▶ [Texto]:
________________________

Unas horas después de concluir su visita a los jesuitas de la zona de Los Ángeles, el P. General se dirigía hacia su segunda jornada en la Provincia Oeste de los EE.UU, que sería Seattle. A su llegada, tras un vuelo de madrugada desde Los Ángeles, el P. General se encaminó directamente a Seattle Prep, para celebrar una reunión con los directores de las diferentes obras. Asistieron presidentes, directores y administradores de las obras que tiene la Compañía en el noroeste del Pacífico, que habían sido invitados a compartir sus experiencias con el P. Sosa. Después de una breve introducción, el P. General invitó a la asamblea a celebrar una Eucaristía en la capilla de Seattle Prep.

En su homilía el P. General hizo alusión a la diversidad de ministerios que se desarrollan el noroeste del Pacífico, y a las dificultades y luchas que muchos han debido afrontar. Sugirió que, para darles respuesta, hemos de pedir la virtud y la gracia de tener coraje. “El Evangelio de hoy me sugiere la virtud del coraje, especialmente al leerlo con ustedes, mujeres y hombres que tienen responsabilidades de liderazgo apostólico en la Compañía de Jesús, en esta zona noroeste de los Estados Unidos. Ustedes, como yo, necesitarán coraje, necesitarán un corazón fuerte, para recorrer el camino que el Espíritu está empezando a indicarnos”.

________________________

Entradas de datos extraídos
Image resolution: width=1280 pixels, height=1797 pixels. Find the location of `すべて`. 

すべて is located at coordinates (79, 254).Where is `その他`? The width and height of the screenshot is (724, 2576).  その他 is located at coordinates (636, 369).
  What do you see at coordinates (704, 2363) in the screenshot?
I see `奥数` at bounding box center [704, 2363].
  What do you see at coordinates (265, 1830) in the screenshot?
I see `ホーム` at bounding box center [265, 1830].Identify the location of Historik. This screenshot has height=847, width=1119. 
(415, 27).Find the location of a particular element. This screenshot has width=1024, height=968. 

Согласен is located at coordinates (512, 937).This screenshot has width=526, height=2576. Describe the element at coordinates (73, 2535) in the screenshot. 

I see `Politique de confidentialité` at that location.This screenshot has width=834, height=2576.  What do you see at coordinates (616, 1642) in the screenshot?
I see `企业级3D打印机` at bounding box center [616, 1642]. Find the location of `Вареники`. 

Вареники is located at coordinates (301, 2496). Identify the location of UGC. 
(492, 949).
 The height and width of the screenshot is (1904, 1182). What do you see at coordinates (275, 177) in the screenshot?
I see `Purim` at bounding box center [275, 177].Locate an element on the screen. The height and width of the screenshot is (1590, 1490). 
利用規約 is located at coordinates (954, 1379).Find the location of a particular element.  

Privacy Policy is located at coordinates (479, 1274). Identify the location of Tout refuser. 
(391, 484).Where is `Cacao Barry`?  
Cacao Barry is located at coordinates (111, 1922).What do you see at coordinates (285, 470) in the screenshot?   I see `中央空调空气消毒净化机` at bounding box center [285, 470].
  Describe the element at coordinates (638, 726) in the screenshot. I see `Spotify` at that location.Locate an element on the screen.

________________________

▶ [Trabajo requerido]:
**A)** Según el texto sobre la visita del P. General a Seattle, ¿adónde se encaminó él directamente al llegar?
**B)** Retoma el texto sobre la visita del P. General a Seattle y continúalo a partir de su última oración.
Los registros no tienen relación con el texto.

▶ [Respuestas]:
**A)** A Seattle Prep, para celebrar una reunión con los directores de las diferentes obras.

**B)**
El hecho de que el Padre General mencionase el coraje marcó el tono de la reunión. Los laicos y jesuitas allí reunidos, comenzaron a hablar de sus trabajos con los nativos de Alaska, de los estudiantes desde la primaria hasta la universidad, de las parroquias, los centros de espiritualidad y de los retiros de todo tipo que organizan, situándolo todo en el marco de la estructura de las Preferencias Apostólicas Universales. Jennifer Doolittle, directora, presentando su dedicación a la juventud, comentó el carácter único de la región norte de la Provincia Oeste de los Estados Unidos: “Nuestro trabajo surge de la necesidad de contacto personal. No necesitamos que se nos ocurra una genial teoría para trabajar con los jóvenes, sino caminar con ellos. No tenemos que llegar a elaborar una teoría de la lucha contra la pobreza, sino estar personalmente entre los pobres. No tenemos que llegar a inventar una teoría sobre la degradación del medio ambiente, sino arremangarnos y luchar”.

Uno de los participantes, buscando conectar todos los ministerios presentes, recordó algo mencionado en la homilía del P. General: “Somos un cuerpo apostólico en proceso de conversión personal, comunitario e institucional, que camina hacia un compañerismo más íntimo con Jesús pobre y humilde, y eso requiere coraje. Las preferencias no se refieren sólo a lo que hacemos. Tienen que ver sobre todo con quiénes somos, gente en movimiento, guiada por el Espíritu, que confía en el Evangelio e intenta cambiar sus formas de servir mejor a la misión de Cristo en el mundo de hoy”. Al recorrer con la mirada la sala en que nos encontrábamos, esas palabras no podían ser más ciertas.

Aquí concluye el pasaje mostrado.